Collected data
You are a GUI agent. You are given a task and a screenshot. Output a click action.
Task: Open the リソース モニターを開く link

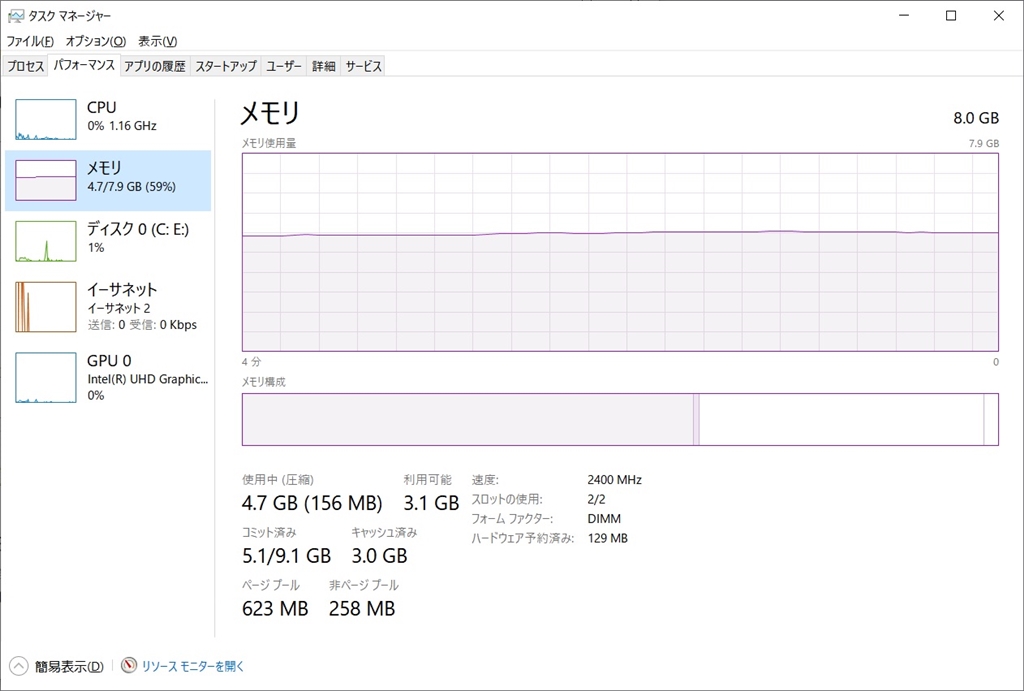pyautogui.click(x=192, y=666)
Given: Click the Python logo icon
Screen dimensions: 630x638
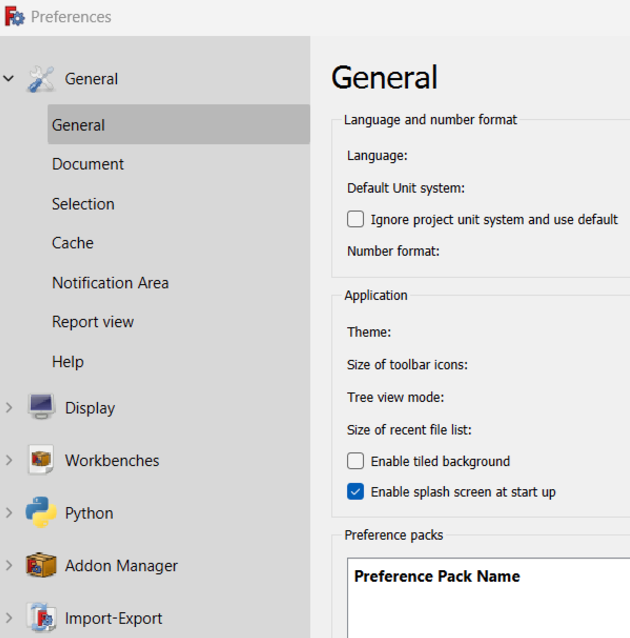Looking at the screenshot, I should [41, 513].
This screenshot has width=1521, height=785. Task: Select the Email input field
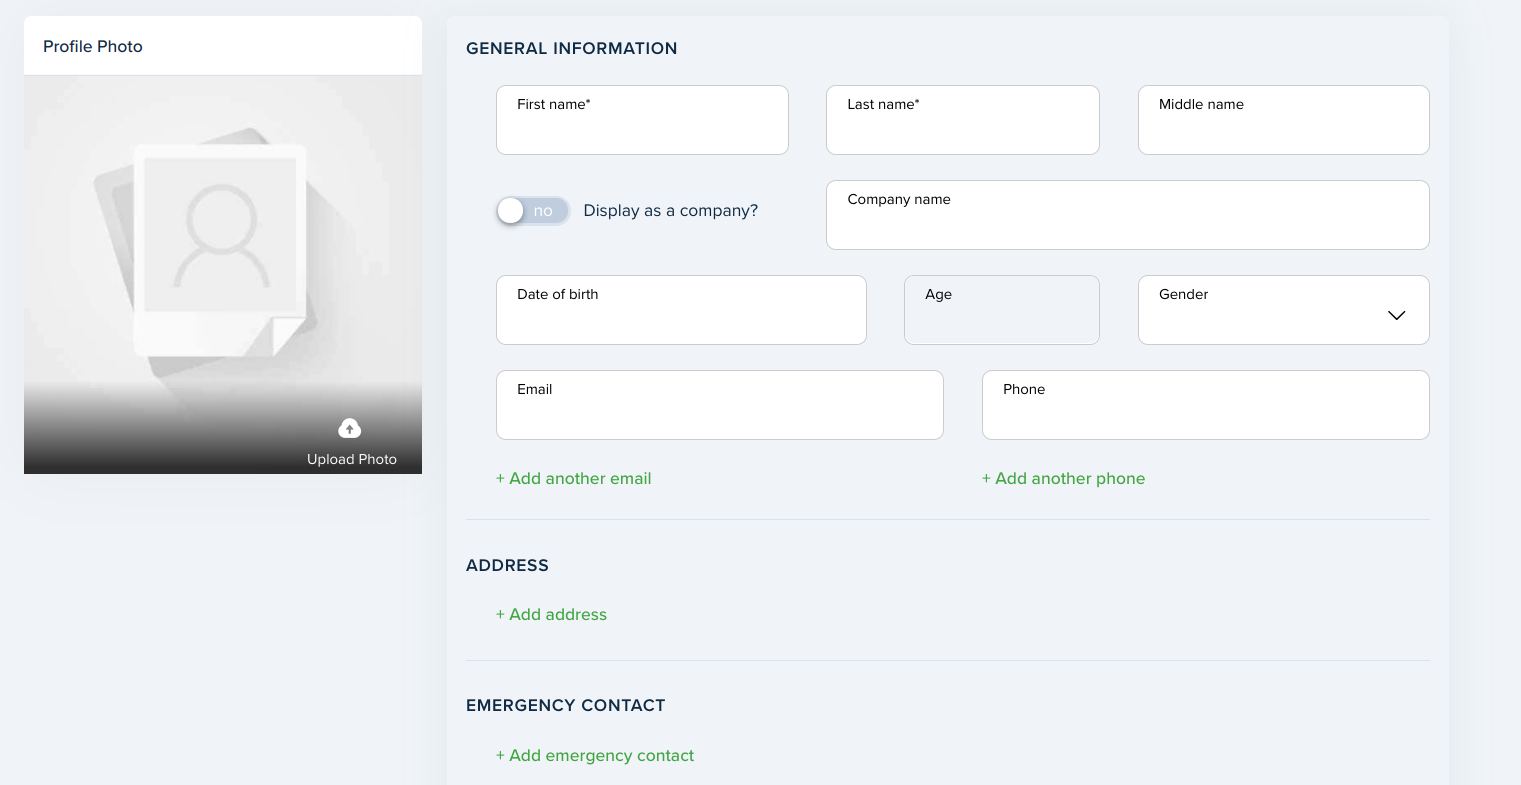pos(720,405)
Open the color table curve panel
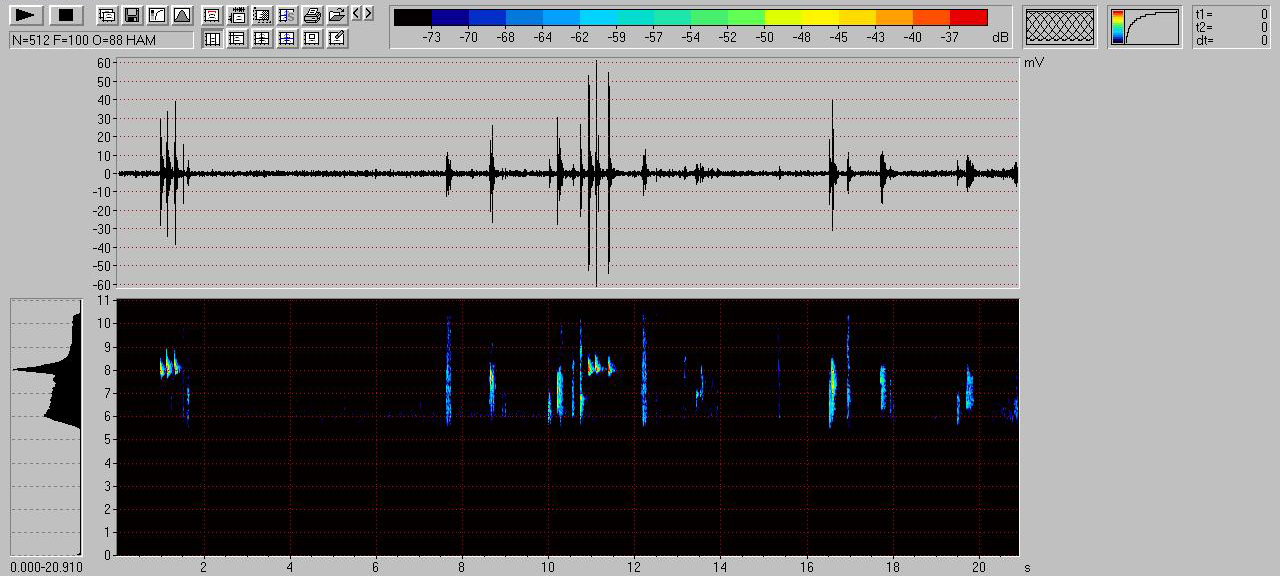 click(x=1144, y=27)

### What you will do
Write out exactly the lines from the one containing "This screenshot has" through the last line of the records above, both ends included, and leave out any pictures.

### Problem solution
This screenshot has width=1521, height=785. Task: Select the Email input field
pos(720,405)
Open the color table curve panel
 click(x=1144, y=27)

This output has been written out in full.